The shugenja walked across the room an knelt down next to Tatake. He had never much been into common shugenja fashion – he wore a black spandex bodysuit rather than the traditional robes and his close cropped hair in a variety of pastel colors – but a scroll bag was a necessity. Reaching into it he rifled through many of his more useless spells until he found what he was looking for: a nice, basic anaesthetic spell given him for the purpose of treating agents in the field. Waving his right hand a few times and mumbling, Agasha Nishi lay his free hand on the magistrate and tried to read the scroll pinned under his kneel. The trouble with scrolls was that they curled up at the most inopportune times. After much effort, however, Nishi managed to finish entreating the kami and Tatake’s body was noticeably less bruised.
“He should come to in a few seconds.” A smug little smile crept onto Nishi’s face as the Unicorn sat up.
“You’re going to feel a little stiffness as you wake up. Before you say anything – let my partner,” Nishi, having since stood up, gave Jimu a sharp jab in the ribs, “explain.”
Jimu, who had not shown any notice of the shugenja’s offense, returned the blow before he began to speak. The young man immediately crumpled into a gasping ball on the floor, “My name is Togashi Jimu and this,” he gave the lump on the floor a firm kick, “is Agasha Nishi. We are making investigations into the recent murders … and now into the cause of this catastrophe.” Nishi waved his arm to indicate the room around him.
Tatake took this opportunity to take in his surroundings. He was in a small bare room, probably a bar. He could see through the reinforced window that he was still in the depressurized quarter of the town, not far from the police department he had been in. He guessed from the tables and shattered bottles of sake that it was some sort of restaurant or perhaps a pub. There were no bodies in the building at all. That coupled with the presence of breathable air suggested that these two had been in here some time and that at least one of them was a magician. A glance at the scroll satchel on … Nishi was it? … Nishi’s shoulder confirmed that but then… what was the other one, that he could walk in the vacuum unscathed? Wait .. Agasha? Togashi? Tattoos? Dragons.

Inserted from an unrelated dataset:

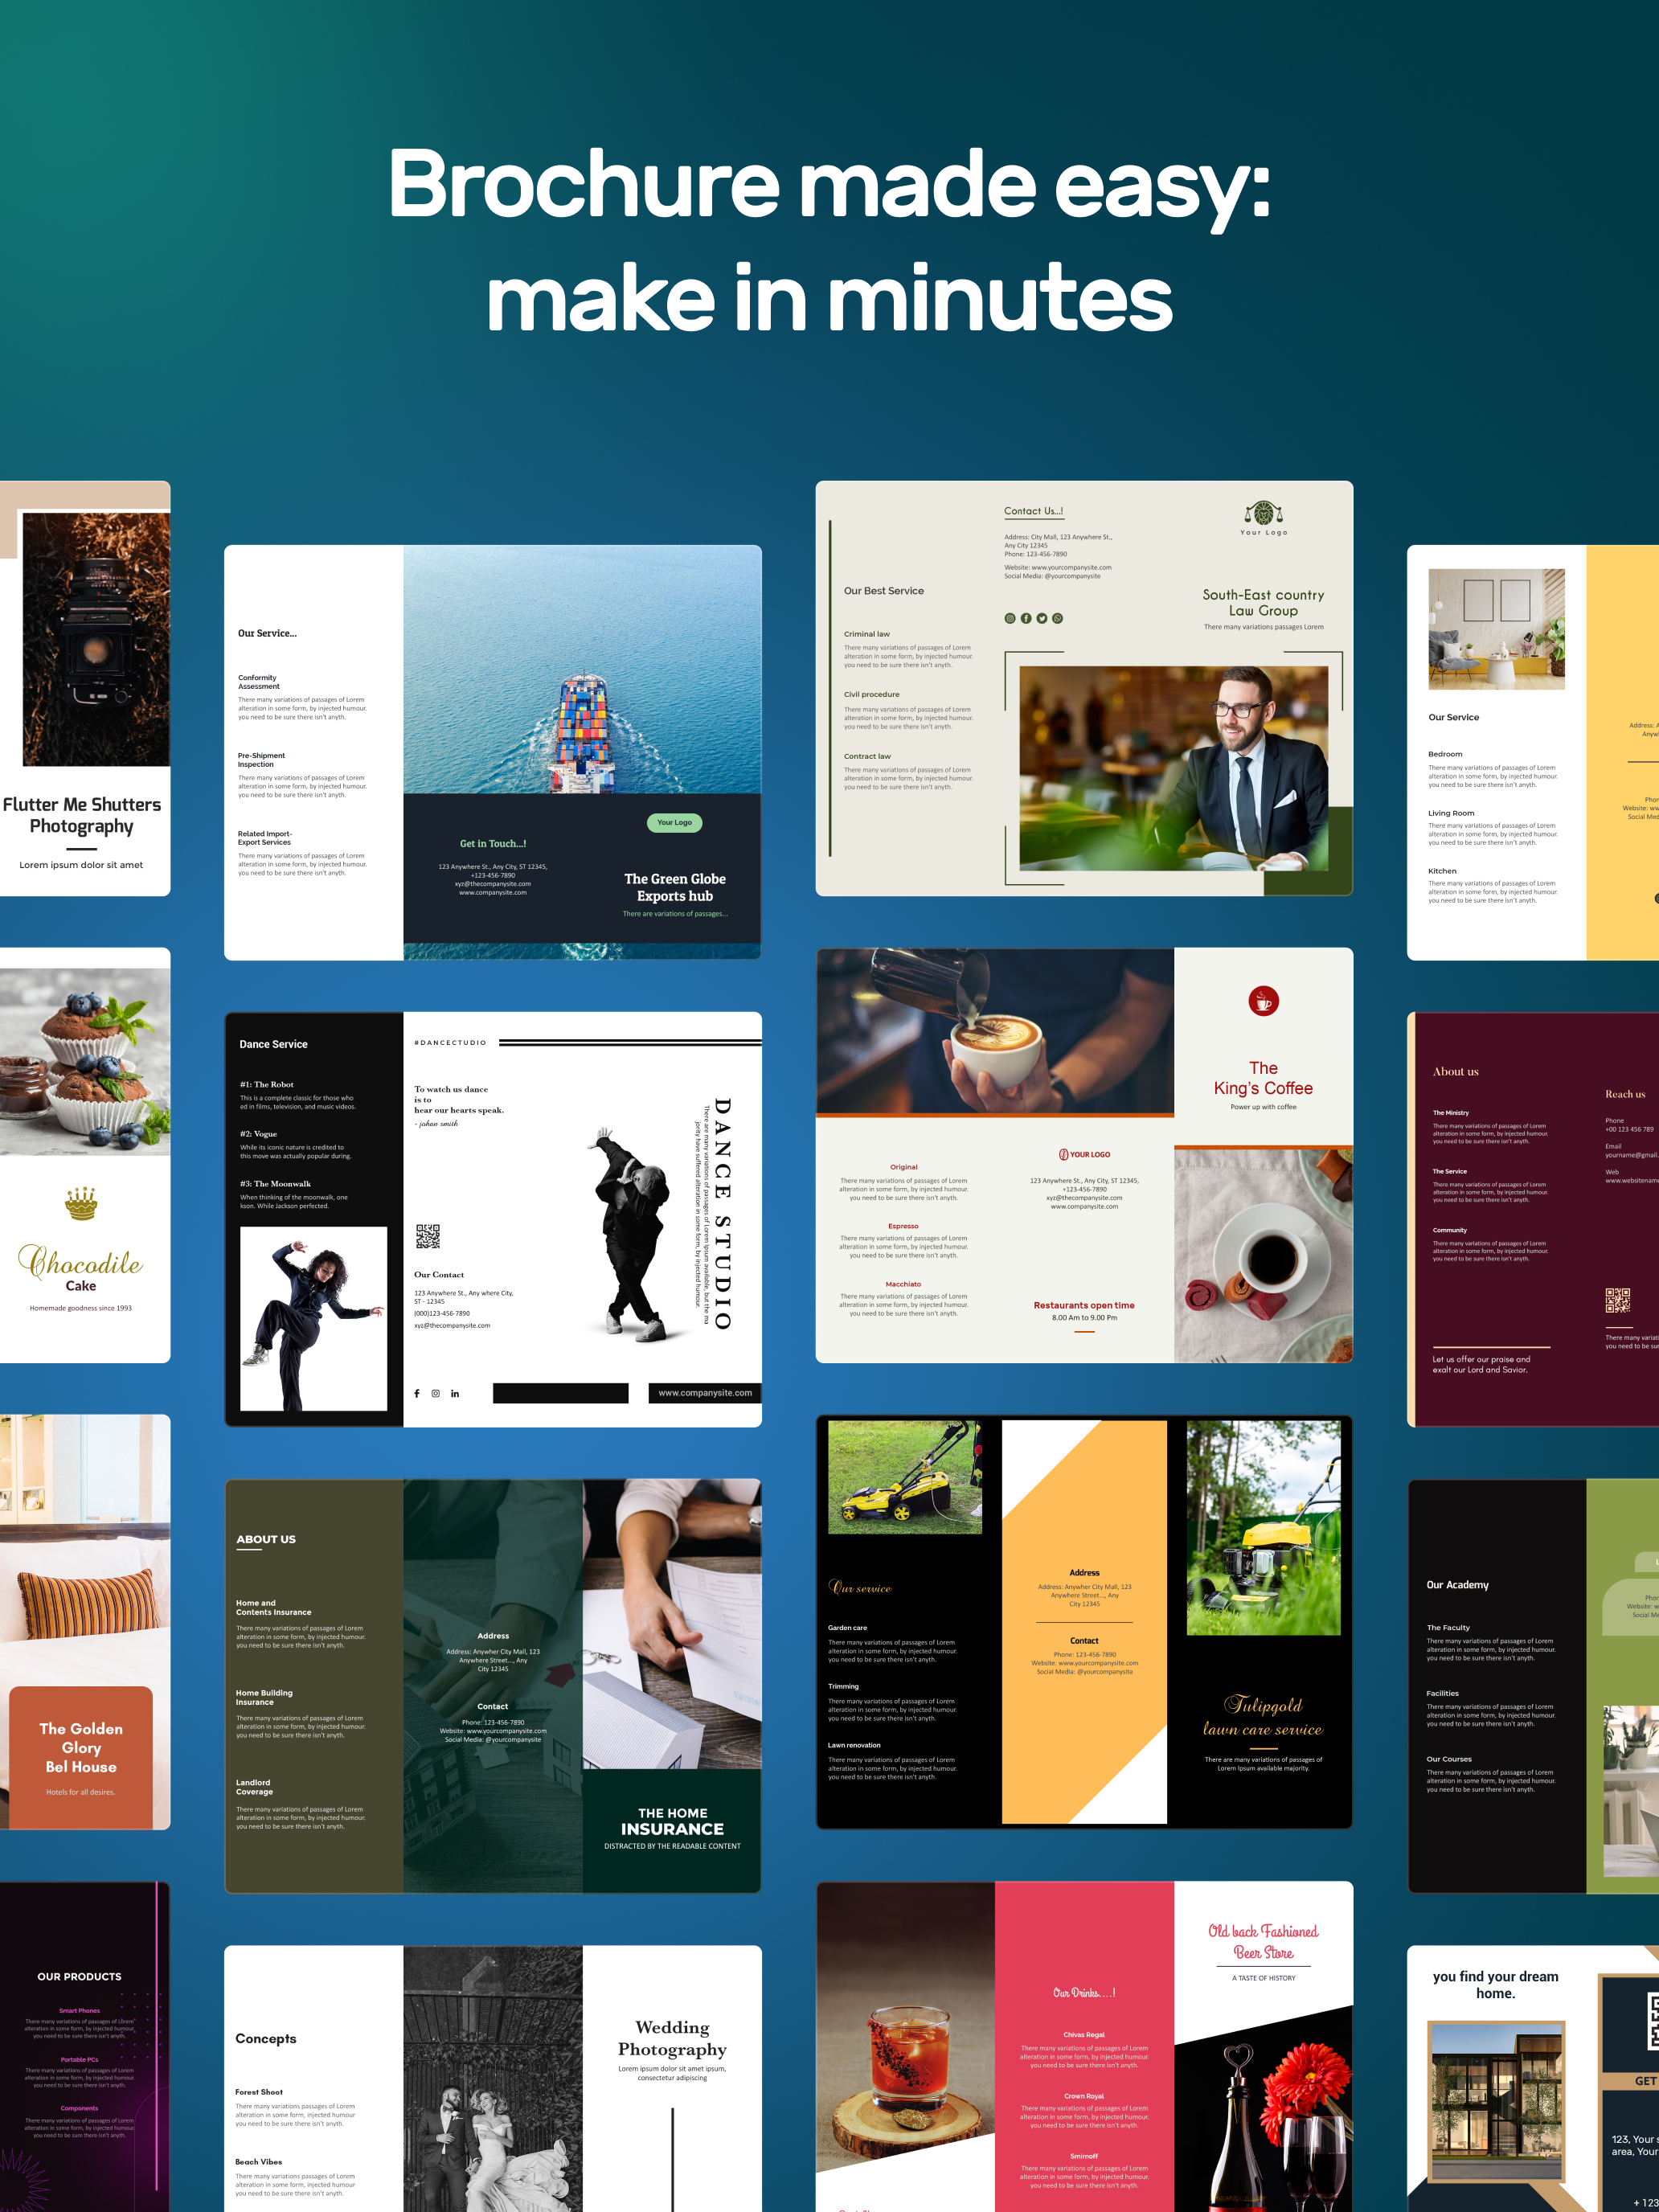This screenshot has height=2212, width=1659.
Task: Click the golden crown icon above Chocodile
Action: click(81, 1203)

“Who the hell are you? What are you trying to do anyway? You knock me out cold, you waltz around the destroyed quarter with no regard for the laws of physics, and to top it all off, you should not exist. All the REAL Ise Zumei were killed a thousand years ago, and those neo-Ise Zumei were all wiped out with the rest of Rokugan.” Tatake hated surprises. Tatake hated a lot of things, really.

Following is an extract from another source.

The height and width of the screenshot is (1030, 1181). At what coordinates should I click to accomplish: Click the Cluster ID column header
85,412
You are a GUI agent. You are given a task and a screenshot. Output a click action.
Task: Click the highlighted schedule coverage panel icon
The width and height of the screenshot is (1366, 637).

“Friend, you have no notion of that with which you deal. These murders bear the mark of a calculating mind… and of patience. Each one was killed with no witnesses, with no evidence of the means of death. They simply dropped. There is no area of concentration beyond this city, no central point of distribution. No pattern whatsoever that I can make out, nor that the poor dead magistrates can discern neither. But it is sure that they are planned, meticulous. Nearly every person has some sort of relation to the DSOC. Usually they are redundants, people who work on off shifts. By themselves they mean nothing and are beneath notice. But together? Together there are huge periods of time when the DSOC is not looking anywhere, where it is currently short staffed. In short, someone doesn’t want them to see something.”
“What he said.”
“So you’re saying that these people were killed by some kind of uber-conspiracy? Ninja? Kolat? C’mon… the Kitsuki – your own people – wiped both organizations out years ago. The Oni’s Eye is obsolete. The Shadow is dead. There ARE no more conspiracies.”
“Mmm. You’re right. There’s no such thing as a conspiracy. Fu Leng, The Shadow, The Kolat. They were all killed. They’re a thing of the past, a myth, a superstition. Just like Ise Zumei.”
Jimu’s face stretched in ways that were quite clearly foreign to it, into a smile.